◆ **Problem details**
Everything in the data below except the pictures must be repeated word for word.

◆ **Provided records**
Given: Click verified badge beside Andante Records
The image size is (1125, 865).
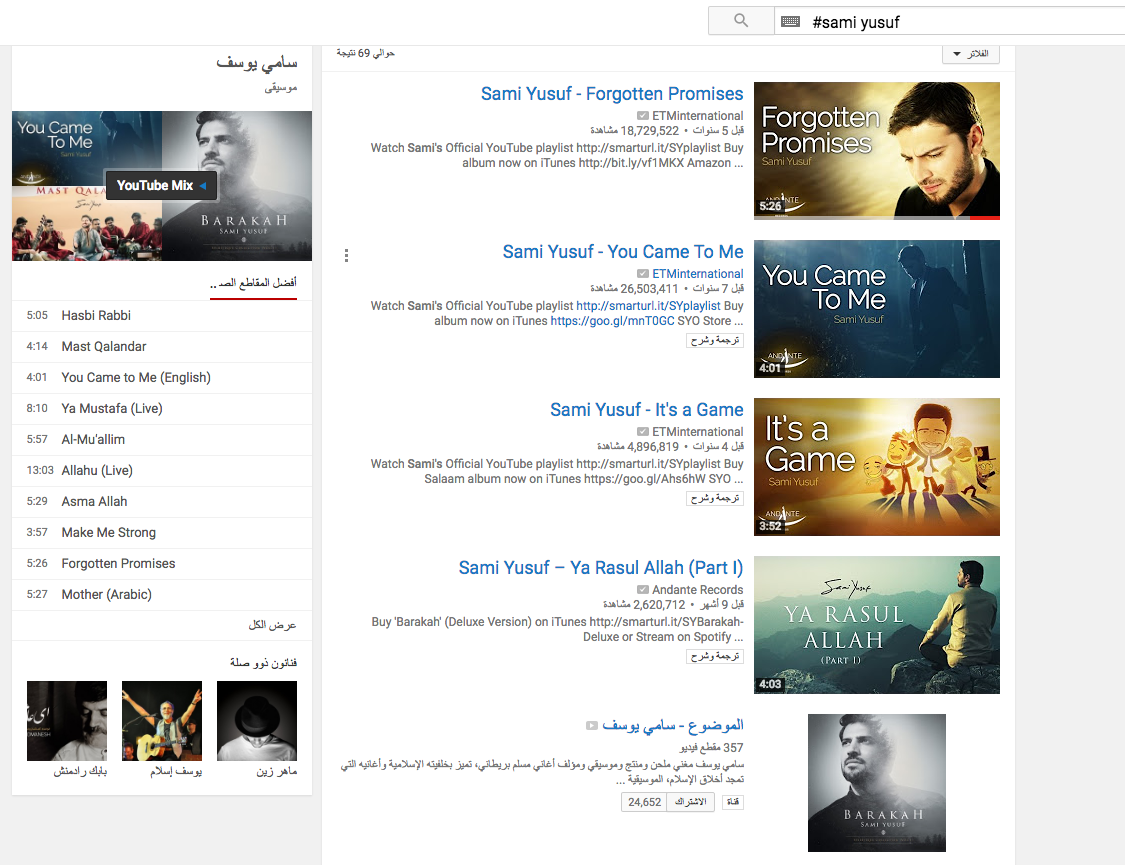Looking at the screenshot, I should (643, 590).
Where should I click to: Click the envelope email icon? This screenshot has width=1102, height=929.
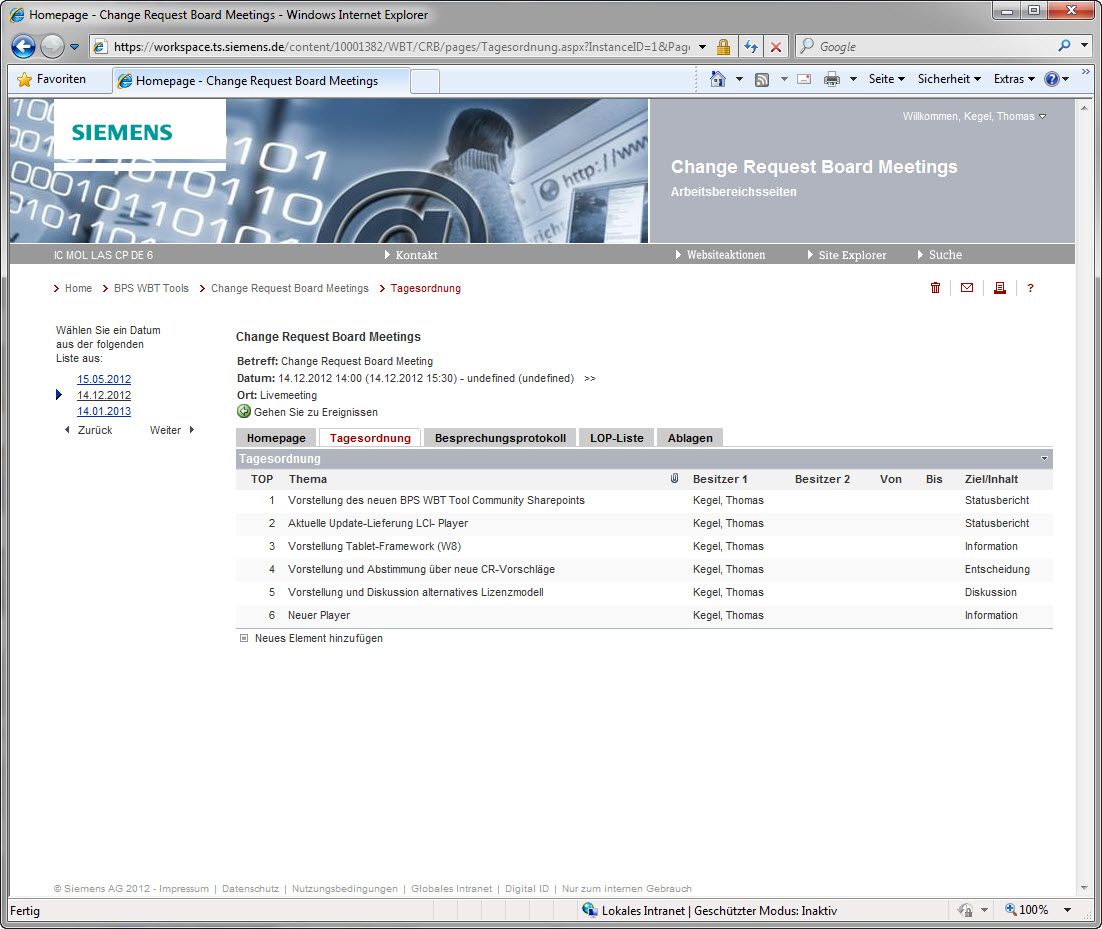coord(966,288)
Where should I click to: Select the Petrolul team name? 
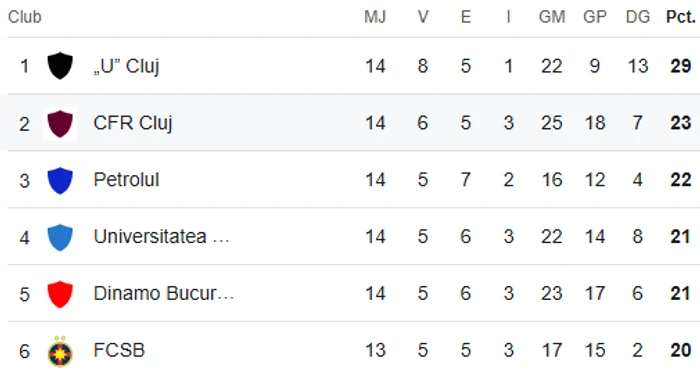pyautogui.click(x=126, y=180)
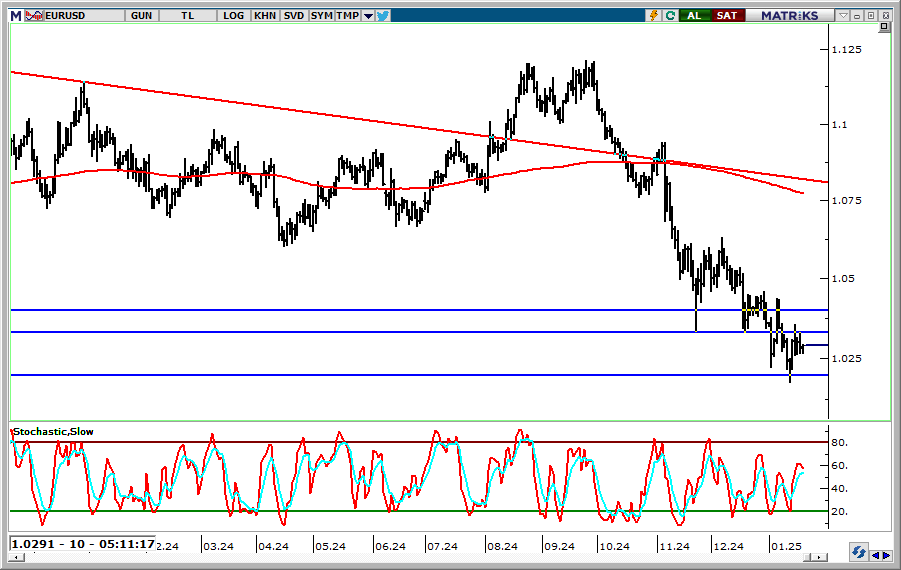Toggle the KHN option in toolbar

click(265, 15)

◆ **Finished task**
Given: Click verified badge beside Andante Records
The image size is (1125, 865).
Looking at the screenshot, I should (643, 590).
Where should I click to: Click the envelope email icon? This screenshot has width=1102, height=929.
coord(966,288)
Where should I click to: Select the Petrolul team name? 
pyautogui.click(x=126, y=180)
Toggle the KHN option in toolbar

click(265, 15)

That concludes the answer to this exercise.